Not necessarily - it depends on exactly what was changed ... which
unfortunately I don't know for certain.

Any filesystem call is a kernel transition.  That's a Meltdown issue. 
Meltdown can be avoided by using trampoline functions to call the
(real) kernel functions and isolating each trampoline so that no other
code immediately follows it.  This wastes some memory but there is
very little added time cost.


Spectre is about snooping within the user space of a single process -
it has nothing to do with kernel calls.  The issues with Spectre are
things like untrusted code breaking out of "sandboxes", snooping on
password handling or encryption, etc.

Fixing Spectre requires purposefully limiting speculative execution of
code and can significantly affect performance.  But the effects are
situation dependent.


>Could that be a reason for increasing the value of shared_buffers?
>
>- Could shared_buffers=128GB or more on a 250 GB RAM server be a 
>reasonable setting? What downsides could there be?

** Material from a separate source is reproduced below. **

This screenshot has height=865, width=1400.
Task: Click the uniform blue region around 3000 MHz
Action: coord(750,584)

It depends.  8GB is pretty small for such a large server, but taking
1/2 the RAM is not necessarily the right thing either.

The size of shared buffers affects log size and the time to complete
checkpoints.  If a large(ish) percentage of your workload is writes,
having a very large shared space could be bad for performance, or bad
for space on the log device.

Another reason may be that the server is not dedicated to PG but does
other things as well.  Dramatically increasing PG's memory use may
negatively impact something else.


>PS. Some background. We had shared_buffers=8GB initially. In 
>pg_stat_bgwriter we saw that dirty buffers were written to disk more 
>frequently by backends than during checkpoints (buffers_clean > 
>buffers_checkpoint, and buffers_backend > buffers_checkpoint). According 
>to pg_buffercache extension, there was very small percentage of dirty 
>pages in shared buffers. The percentage of pages with usagecount >= 3 
>was also low. Some of our more frequently used tables and indexes are 
>more than 10 GB in size. This all suggested that probably the bigger 
>tables and indexes, whenever scanned, are constantly flushing pages from 
>the shared buffers area. After increasing shared_buffers to 32GB, the 
>picture started looking healthier. There were 1GB+ of dirty pages in 
>shared buffers (vs 40-200MB before), 30-60% of pages with usagecount >= 
>3 (vs 10-40% before), buffers_checkpoint started to grow faster than 
>buffers_clean or buffers_backend. There is still not all frequently used 
>data fits in shared_buffers, so we're considering to increase the 
>parameter more. I wanted to have some idea about how big it could 
>reasonably be.

So now you know that 32GB is better for your workload than 8GB.  But
that is not necessarily a reason immediately to go crazy with it.  Try
increasing it gradually - e.g., adding 16GB at a time - and see if the
additional shared space provides any real benefit.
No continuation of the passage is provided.